-------- TEXT EXTRACT

IN RE: VIJAY GOPAL V. INOX LEISURE LTD. AND HINDUSTAN COCA-COLA BEVERAGES PRIVATE LIMITED

-Prachi Agrawal[1]

INTRODUCTION

Earlier in 2019, the Competition Commission of India [“CCI”] passed an order under Section 26(2) of the Competition Act, 2002 [“the Act”].[1] Under this provision, the CCI conducts a preliminary investigation of a matter and if a prima facie case does not exist, it closes the case without conducting any further investigation.

On 28th February 2019, the CCI passed an order with respect to an anti-competitive agreement alleged by Mr Vijay Gopal [“Informant”]. This anti-competitive agreement, as purported by the Informant, was in the nature of a vertical restraint caused by the agreement between Inox Leisure Ltd. [OP1] and Hindustan Coca-Cola Beverages Private Ltd. [OP2]. However, in consonance with the earlier decisions of CCI in similar cases, it closed the case as it lacked merits.

ABOUT THE CASE

Parties

The Informant, who was a social activist, contended that many “Multiplex Malls” and “Beverage Companies” collude together to sell water bottles and beverages at higher prices. Such commodities are prepared under a special packaging with prices contrary to that which is sold in the market. However, the quantity in both the packages (special and general) remain almost similar.

----------------
-------- DATASET CONTENT

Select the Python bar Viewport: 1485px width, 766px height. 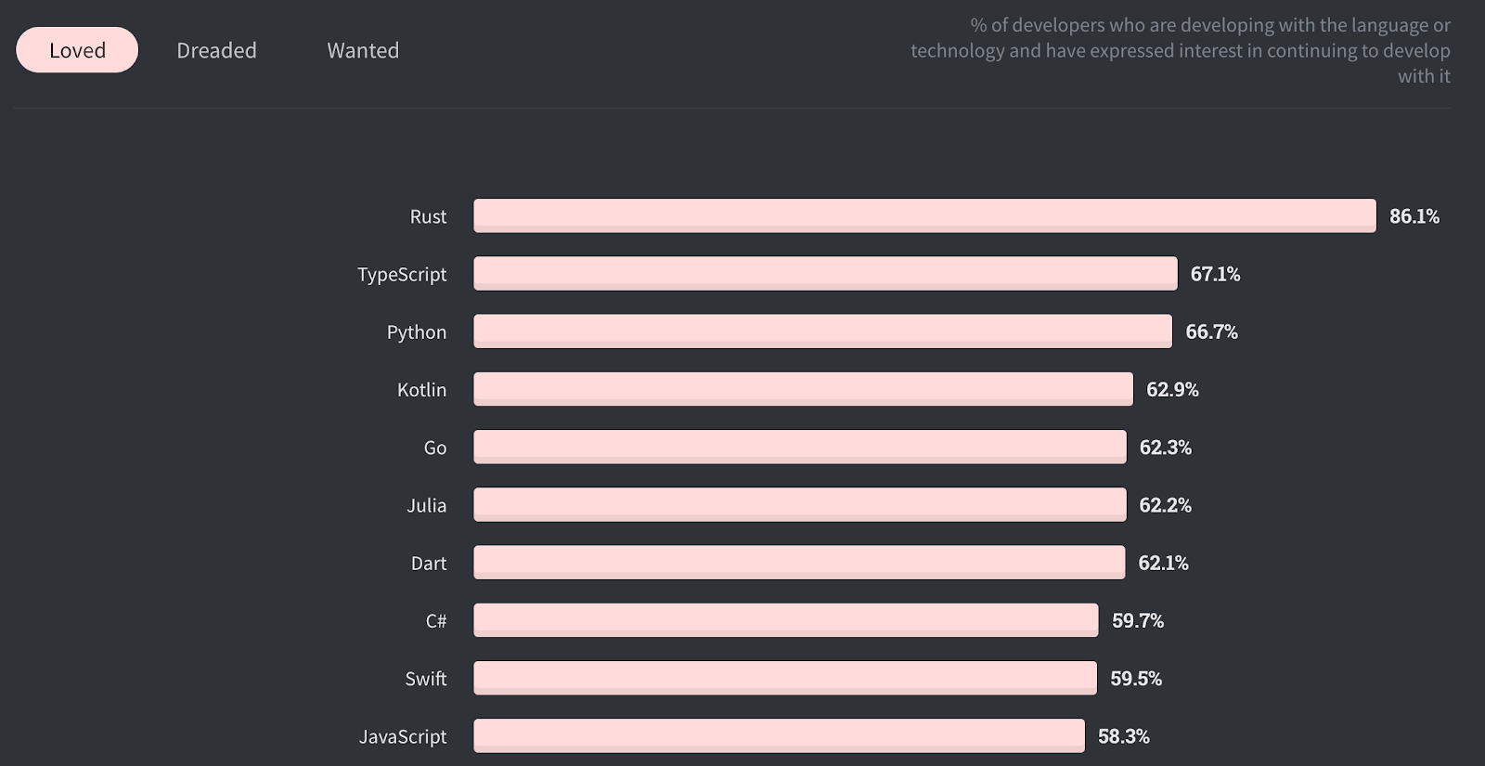click(822, 331)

----------------

■ REQUIREMENTS:
(1) Answer these questions from the case note above the listing:
(a) Under which section of the Competition Act, 2002 did the CCI pass its order?
(b) On what date did the CCI pass the order about the agreement alleged by the Informant?
(c) What does the case note say the Informant was?
(2) Does each statement agree with the case note above the listing? Answer yes or no and quote the deciding words.
(a) The CCI closed the case because it lacked merits.
(b) The Informant alleged that the agreement was a horizontal restraint.
(c) The special and general packages contain very different quantities.

■ ANSWERS TO THE EXERCISE:
(1)
(a) Section 26(2)
(b) 28th February 2019
(c) A social activist

(2)
(a) Yes: "it closed the case as it lacked merits."
(b) No: "in the nature of a vertical restraint"
(c) No: "the quantity in both the packages (special and general) remain almost similar."